Cylinder with valve designed for storing a working supply of compressed air.

The valve consists of: body, valve, gasket, 2 rings, cover, spindle, handwheel, cover, safety diaphragm, shut-off valve, shock absorber.

Marking: cylinder designation, heat treatment mark, quality control mark, manufacturer code, batch number, cylinder number in the batch, month and year of manufacture, year of next inspection, empty cylinder weight, operating pressure, test pressure, nominal volume.

Gearbox designed to convert high air pressure in a cylinder to a constant reduced pressure. The gearbox has a safety valve (and a signaling device mechanism can also be built into the gearbox).

Consists of: body, reduced valve, piston, spring, handwheel, threaded fitting, o-ring, cuff, safety valve, seal.

Capillary designed for connecting a pressure gauge and an audio signal to the gearbox.

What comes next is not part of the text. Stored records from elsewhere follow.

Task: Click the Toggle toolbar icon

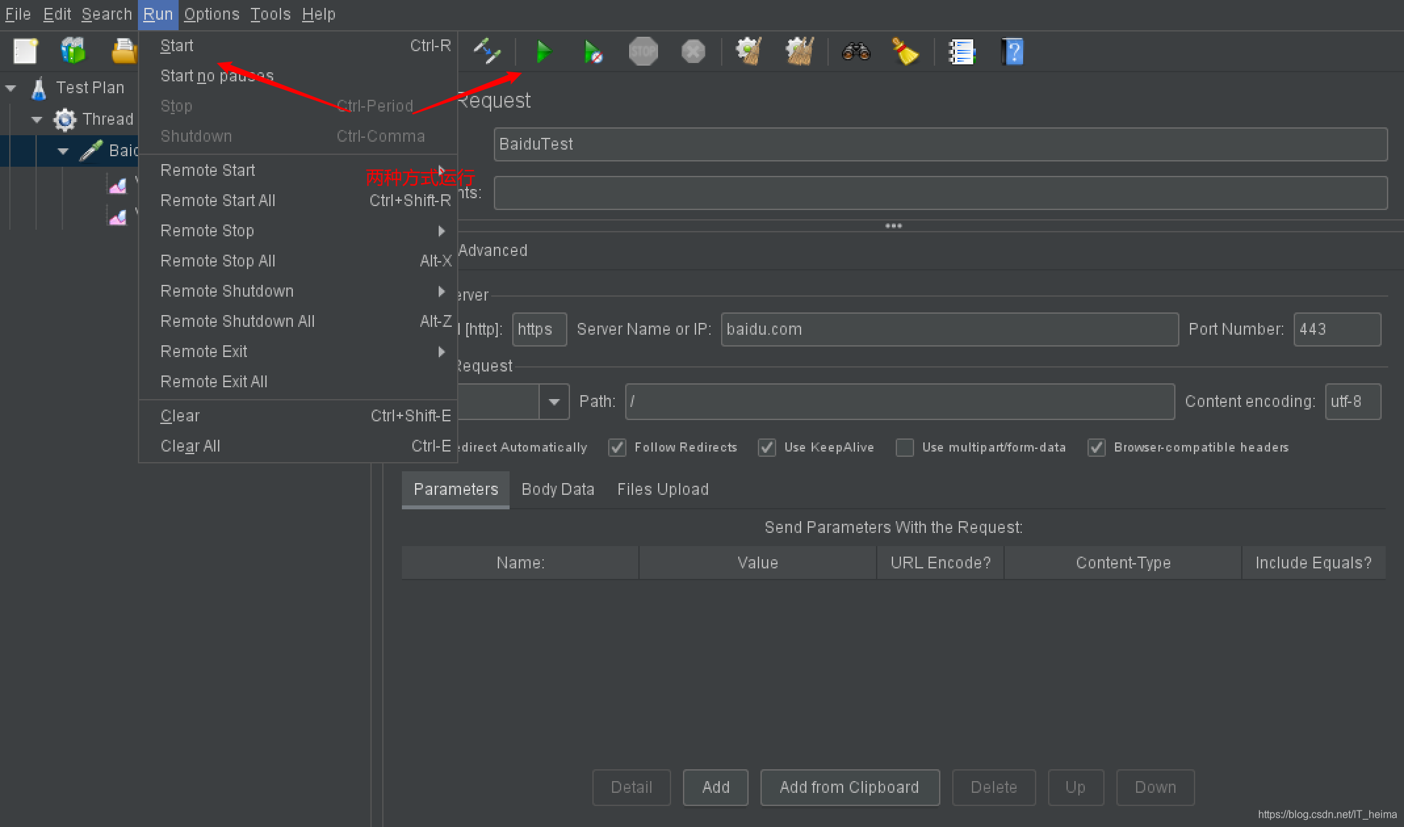Action: 487,51
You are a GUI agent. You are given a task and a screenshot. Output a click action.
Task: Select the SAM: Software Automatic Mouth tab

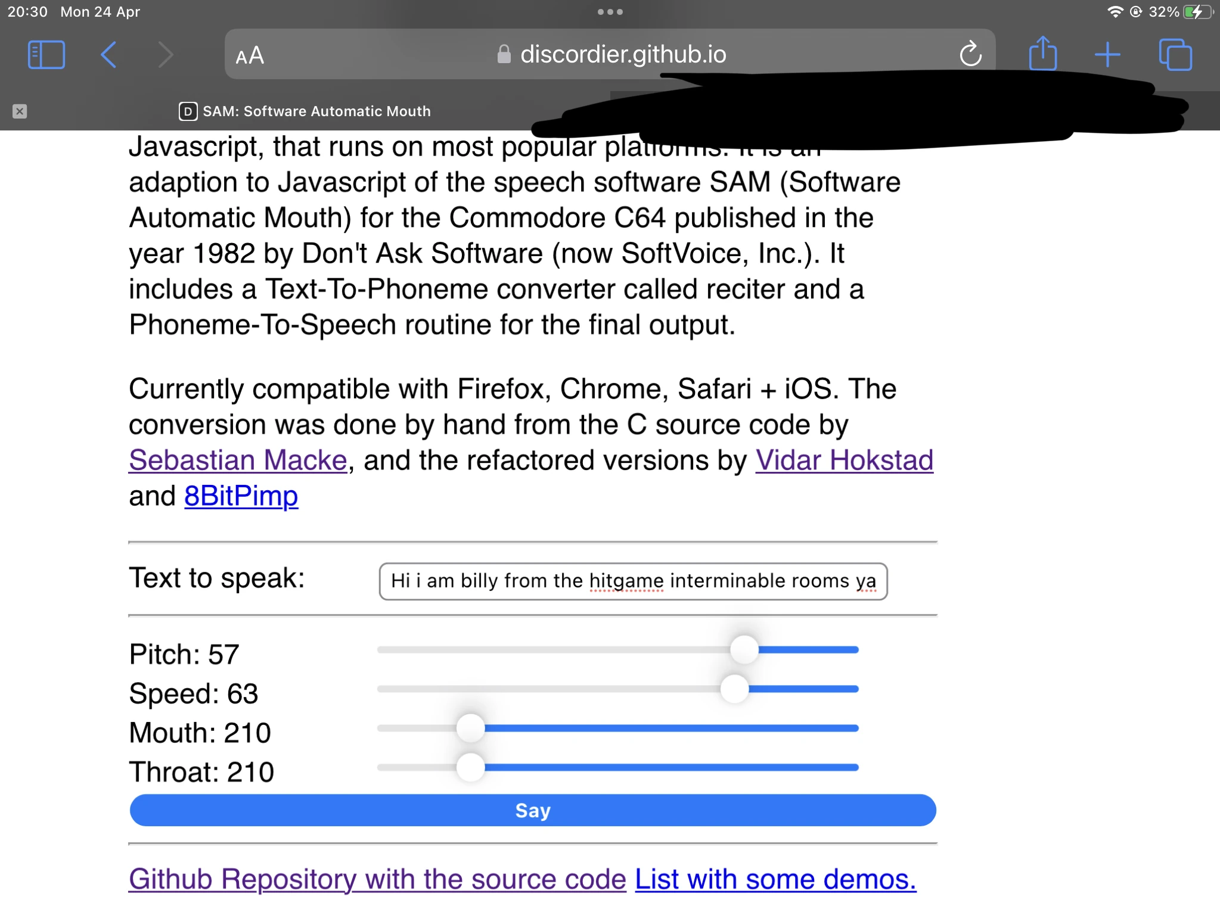[305, 111]
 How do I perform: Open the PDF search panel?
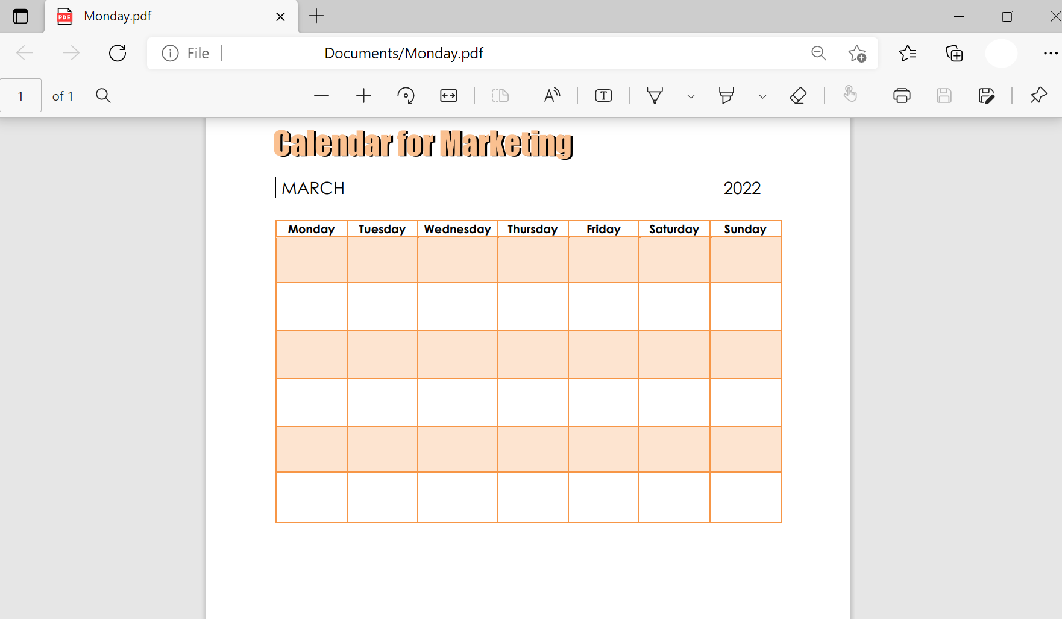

Consists of: 2 fittings connected by a high-pressure spiral tube soldered into them, inside the spiral of which a cable is also connected to the fittings, are located inside 2 fittings connected and fixed with a hose using caps and O-rings.

Pressure gauge designed to control the pressure of compressed air in the cylinder, a sound signal to notify that the air in the cylinder is running low.

Pulmonary demand valve designed to automatically supply air to the user's breathing, maintain excess pressure in the submask space, additional air supply, turn off the air supply and connect the front part to the device. The lung demand valve is turned on with the first breath and turned off by pressing the additional air supply button.

Consists of: valve, spring, ring, membrane, valve seat, support, rod, button, cover.

Panoramic mask designed to protect the human respiratory system and vision from a toxic and smoky environment and connects the human respiratory tract with the pulmonary valve.

Consists of: body with headband straps, panoramic glass, two half-clips, oil pan with two inhalation valves, intercom, plug connection for attaching a lung demand valve with a spring-loaded exhalation valve.

Adapter designed to connect the main front part of the lung governed demand valve and the rescue device to the gearbox.

Consists of: tee, connector connected to each other by a hose which is fixed in the fittings of the tee with caps. A bushing is screwed into the connector body, on which the fixation unit for the hose fitting of the rescue device is mounted and consists of: a clip, balls, a bushing, a spring, a housing, an O-ring, and a valve.

Rescue device Designed to protect the victim's respiratory organs and vision from an unsuitable for breathing environment.

Consists of: helmet-mask, lung demand valve and low-pressure hose.